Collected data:
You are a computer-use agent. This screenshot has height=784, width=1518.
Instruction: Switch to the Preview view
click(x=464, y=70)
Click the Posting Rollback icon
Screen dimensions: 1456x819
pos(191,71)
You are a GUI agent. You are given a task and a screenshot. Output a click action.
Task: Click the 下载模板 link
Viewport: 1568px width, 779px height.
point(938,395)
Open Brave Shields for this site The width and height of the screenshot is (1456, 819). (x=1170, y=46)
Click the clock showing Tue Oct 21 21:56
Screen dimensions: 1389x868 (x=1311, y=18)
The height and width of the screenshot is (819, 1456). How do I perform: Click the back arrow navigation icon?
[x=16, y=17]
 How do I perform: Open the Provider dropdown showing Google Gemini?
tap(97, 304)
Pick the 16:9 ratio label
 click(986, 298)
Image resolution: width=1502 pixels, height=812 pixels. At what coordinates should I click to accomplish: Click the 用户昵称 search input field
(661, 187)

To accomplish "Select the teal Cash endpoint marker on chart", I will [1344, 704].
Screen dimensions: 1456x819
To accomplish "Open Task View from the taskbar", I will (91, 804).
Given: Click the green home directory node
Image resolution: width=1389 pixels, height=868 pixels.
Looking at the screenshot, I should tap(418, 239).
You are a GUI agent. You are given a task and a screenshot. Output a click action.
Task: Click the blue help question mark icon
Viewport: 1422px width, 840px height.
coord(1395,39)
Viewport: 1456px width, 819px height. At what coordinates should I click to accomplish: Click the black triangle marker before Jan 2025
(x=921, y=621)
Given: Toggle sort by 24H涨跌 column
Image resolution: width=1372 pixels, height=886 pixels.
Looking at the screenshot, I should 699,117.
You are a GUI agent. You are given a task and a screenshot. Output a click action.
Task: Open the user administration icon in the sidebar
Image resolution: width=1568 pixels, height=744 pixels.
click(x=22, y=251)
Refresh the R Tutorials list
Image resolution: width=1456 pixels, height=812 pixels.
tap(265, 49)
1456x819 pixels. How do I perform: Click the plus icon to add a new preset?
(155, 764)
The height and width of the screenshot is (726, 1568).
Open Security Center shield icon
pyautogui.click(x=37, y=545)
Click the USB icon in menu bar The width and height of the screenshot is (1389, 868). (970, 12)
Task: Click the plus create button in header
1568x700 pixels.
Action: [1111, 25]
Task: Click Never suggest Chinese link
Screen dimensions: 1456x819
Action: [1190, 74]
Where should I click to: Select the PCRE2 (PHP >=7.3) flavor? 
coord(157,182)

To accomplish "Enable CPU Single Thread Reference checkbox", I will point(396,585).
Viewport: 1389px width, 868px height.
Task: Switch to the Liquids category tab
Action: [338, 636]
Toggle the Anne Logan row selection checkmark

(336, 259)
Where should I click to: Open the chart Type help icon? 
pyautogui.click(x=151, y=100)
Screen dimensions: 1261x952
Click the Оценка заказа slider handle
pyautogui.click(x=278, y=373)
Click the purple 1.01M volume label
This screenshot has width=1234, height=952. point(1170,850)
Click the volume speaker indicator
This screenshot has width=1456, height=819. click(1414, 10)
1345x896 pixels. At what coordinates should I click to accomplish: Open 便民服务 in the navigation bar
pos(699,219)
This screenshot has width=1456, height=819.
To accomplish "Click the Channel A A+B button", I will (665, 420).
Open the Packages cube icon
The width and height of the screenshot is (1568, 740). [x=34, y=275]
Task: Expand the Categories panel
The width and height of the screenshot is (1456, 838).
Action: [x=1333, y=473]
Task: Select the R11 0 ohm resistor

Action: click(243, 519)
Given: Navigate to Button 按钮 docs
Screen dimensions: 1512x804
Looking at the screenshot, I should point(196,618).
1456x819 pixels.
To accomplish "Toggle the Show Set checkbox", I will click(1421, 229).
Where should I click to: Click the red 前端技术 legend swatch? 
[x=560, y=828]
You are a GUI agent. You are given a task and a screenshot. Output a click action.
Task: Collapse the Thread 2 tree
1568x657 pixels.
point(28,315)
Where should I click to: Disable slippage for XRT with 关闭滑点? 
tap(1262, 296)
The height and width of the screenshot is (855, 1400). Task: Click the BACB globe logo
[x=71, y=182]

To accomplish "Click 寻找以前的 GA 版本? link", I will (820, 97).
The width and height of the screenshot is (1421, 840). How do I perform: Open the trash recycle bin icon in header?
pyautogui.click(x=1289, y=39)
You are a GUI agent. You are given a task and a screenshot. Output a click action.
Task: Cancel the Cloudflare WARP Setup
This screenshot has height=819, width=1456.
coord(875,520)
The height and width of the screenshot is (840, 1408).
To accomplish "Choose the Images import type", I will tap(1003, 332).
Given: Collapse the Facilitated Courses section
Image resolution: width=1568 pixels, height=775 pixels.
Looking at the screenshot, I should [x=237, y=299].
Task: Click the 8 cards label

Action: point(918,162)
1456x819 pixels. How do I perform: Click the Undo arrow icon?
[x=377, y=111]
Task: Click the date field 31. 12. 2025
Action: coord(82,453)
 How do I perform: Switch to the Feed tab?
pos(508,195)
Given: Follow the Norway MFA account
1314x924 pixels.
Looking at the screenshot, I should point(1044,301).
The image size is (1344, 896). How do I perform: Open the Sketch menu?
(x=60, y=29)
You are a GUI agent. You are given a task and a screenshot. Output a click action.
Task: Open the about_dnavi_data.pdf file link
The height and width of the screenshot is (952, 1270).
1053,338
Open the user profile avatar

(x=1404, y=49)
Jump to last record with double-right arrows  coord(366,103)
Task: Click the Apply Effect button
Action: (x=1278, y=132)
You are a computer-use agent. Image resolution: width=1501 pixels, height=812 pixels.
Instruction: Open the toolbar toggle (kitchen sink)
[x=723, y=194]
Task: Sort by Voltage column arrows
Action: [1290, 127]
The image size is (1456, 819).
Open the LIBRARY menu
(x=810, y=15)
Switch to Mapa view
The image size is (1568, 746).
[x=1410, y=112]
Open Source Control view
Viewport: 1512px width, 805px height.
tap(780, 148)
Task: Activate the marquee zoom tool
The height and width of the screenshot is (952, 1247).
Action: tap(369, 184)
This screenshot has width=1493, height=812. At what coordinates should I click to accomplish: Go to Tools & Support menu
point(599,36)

## Exercise aim
Without changing a single character, repeat each record.

## Solution for this problem
You are a computer-use agent. This screenshot has height=784, width=1518.
Instruction: Switch to the Preview view
click(x=464, y=70)
Click the Posting Rollback icon
Screen dimensions: 1456x819
pos(191,71)
You are a GUI agent. You are given a task and a screenshot. Output a click action.
Task: Click the 下载模板 link
Viewport: 1568px width, 779px height.
point(938,395)
Open Brave Shields for this site The width and height of the screenshot is (1456, 819). (x=1170, y=46)
Click the clock showing Tue Oct 21 21:56
Screen dimensions: 1389x868 (x=1311, y=18)
The height and width of the screenshot is (819, 1456). How do I perform: Click the back arrow navigation icon?
[x=16, y=17]
 How do I perform: Open the Provider dropdown showing Google Gemini?
tap(97, 304)
Pick the 16:9 ratio label
 click(986, 298)
Image resolution: width=1502 pixels, height=812 pixels. At what coordinates should I click to accomplish: Click the 用户昵称 search input field
(661, 187)

To accomplish "Select the teal Cash endpoint marker on chart", I will [1344, 704].
Screen dimensions: 1456x819
To accomplish "Open Task View from the taskbar", I will (91, 804).
Given: Click the green home directory node
Image resolution: width=1389 pixels, height=868 pixels.
Looking at the screenshot, I should tap(418, 239).
You are a GUI agent. You are given a task and a screenshot. Output a click action.
Task: Click the blue help question mark icon
Viewport: 1422px width, 840px height.
coord(1395,39)
Viewport: 1456px width, 819px height. At what coordinates should I click to accomplish: Click the black triangle marker before Jan 2025
(x=921, y=621)
Given: Toggle sort by 24H涨跌 column
Image resolution: width=1372 pixels, height=886 pixels.
Looking at the screenshot, I should 699,117.
You are a GUI agent. You are given a task and a screenshot. Output a click action.
Task: Open the user administration icon in the sidebar
Image resolution: width=1568 pixels, height=744 pixels.
click(x=22, y=251)
Refresh the R Tutorials list
Image resolution: width=1456 pixels, height=812 pixels.
tap(265, 49)
1456x819 pixels. How do I perform: Click the plus icon to add a new preset?
(155, 764)
The height and width of the screenshot is (726, 1568).
Open Security Center shield icon
pyautogui.click(x=37, y=545)
Click the USB icon in menu bar The width and height of the screenshot is (1389, 868). (970, 12)
Task: Click the plus create button in header
1568x700 pixels.
Action: [1111, 25]
Task: Click Never suggest Chinese link
Screen dimensions: 1456x819
Action: [1190, 74]
Where should I click to: Select the PCRE2 (PHP >=7.3) flavor? 
coord(157,182)

To accomplish "Enable CPU Single Thread Reference checkbox", I will point(396,585).
Viewport: 1389px width, 868px height.
Task: Switch to the Liquids category tab
Action: [338, 636]
Toggle the Anne Logan row selection checkmark

(336, 259)
Where should I click to: Open the chart Type help icon? 
pyautogui.click(x=151, y=100)
Screen dimensions: 1261x952
Click the Оценка заказа slider handle
pyautogui.click(x=278, y=373)
Click the purple 1.01M volume label
This screenshot has width=1234, height=952. point(1170,850)
Click the volume speaker indicator
This screenshot has width=1456, height=819. click(1414, 10)
1345x896 pixels. At what coordinates should I click to accomplish: Open 便民服务 in the navigation bar
pos(699,219)
This screenshot has width=1456, height=819.
To accomplish "Click the Channel A A+B button", I will (665, 420).
Open the Packages cube icon
The width and height of the screenshot is (1568, 740). [x=34, y=275]
Task: Expand the Categories panel
The width and height of the screenshot is (1456, 838).
Action: [x=1333, y=473]
Task: Select the R11 0 ohm resistor

Action: click(243, 519)
Given: Navigate to Button 按钮 docs
Screen dimensions: 1512x804
Looking at the screenshot, I should point(196,618).
1456x819 pixels.
To accomplish "Toggle the Show Set checkbox", I will click(1421, 229).
Where should I click to: Click the red 前端技术 legend swatch? 
[x=560, y=828]
You are a GUI agent. You are given a task and a screenshot. Output a click action.
Task: Collapse the Thread 2 tree
1568x657 pixels.
point(28,315)
Where should I click to: Disable slippage for XRT with 关闭滑点? 
tap(1262, 296)
The height and width of the screenshot is (855, 1400). Task: Click the BACB globe logo
[x=71, y=182]

To accomplish "Click 寻找以前的 GA 版本? link", I will (820, 97).
The width and height of the screenshot is (1421, 840). How do I perform: Open the trash recycle bin icon in header?
pyautogui.click(x=1289, y=39)
You are a GUI agent. You are given a task and a screenshot. Output a click action.
Task: Cancel the Cloudflare WARP Setup
This screenshot has height=819, width=1456.
coord(875,520)
The height and width of the screenshot is (840, 1408).
To accomplish "Choose the Images import type", I will tap(1003, 332).
Given: Collapse the Facilitated Courses section
Image resolution: width=1568 pixels, height=775 pixels.
Looking at the screenshot, I should [x=237, y=299].
Task: Click the 8 cards label

Action: point(918,162)
1456x819 pixels. How do I perform: Click the Undo arrow icon?
[x=377, y=111]
Task: Click the date field 31. 12. 2025
Action: coord(82,453)
 How do I perform: Switch to the Feed tab?
pos(508,195)
Given: Follow the Norway MFA account
1314x924 pixels.
Looking at the screenshot, I should point(1044,301).
The image size is (1344, 896). How do I perform: Open the Sketch menu?
(x=60, y=29)
You are a GUI agent. You are given a task and a screenshot. Output a click action.
Task: Open the about_dnavi_data.pdf file link
The height and width of the screenshot is (952, 1270).
1053,338
Open the user profile avatar

(x=1404, y=49)
Jump to last record with double-right arrows  coord(366,103)
Task: Click the Apply Effect button
Action: (x=1278, y=132)
You are a computer-use agent. Image resolution: width=1501 pixels, height=812 pixels.
Instruction: Open the toolbar toggle (kitchen sink)
[x=723, y=194]
Task: Sort by Voltage column arrows
Action: [1290, 127]
The image size is (1456, 819).
Open the LIBRARY menu
(x=810, y=15)
Switch to Mapa view
The image size is (1568, 746).
[x=1410, y=112]
Open Source Control view
Viewport: 1512px width, 805px height.
tap(780, 148)
Task: Activate the marquee zoom tool
The height and width of the screenshot is (952, 1247).
Action: tap(369, 184)
This screenshot has width=1493, height=812. At what coordinates should I click to accomplish: Go to Tools & Support menu
point(599,36)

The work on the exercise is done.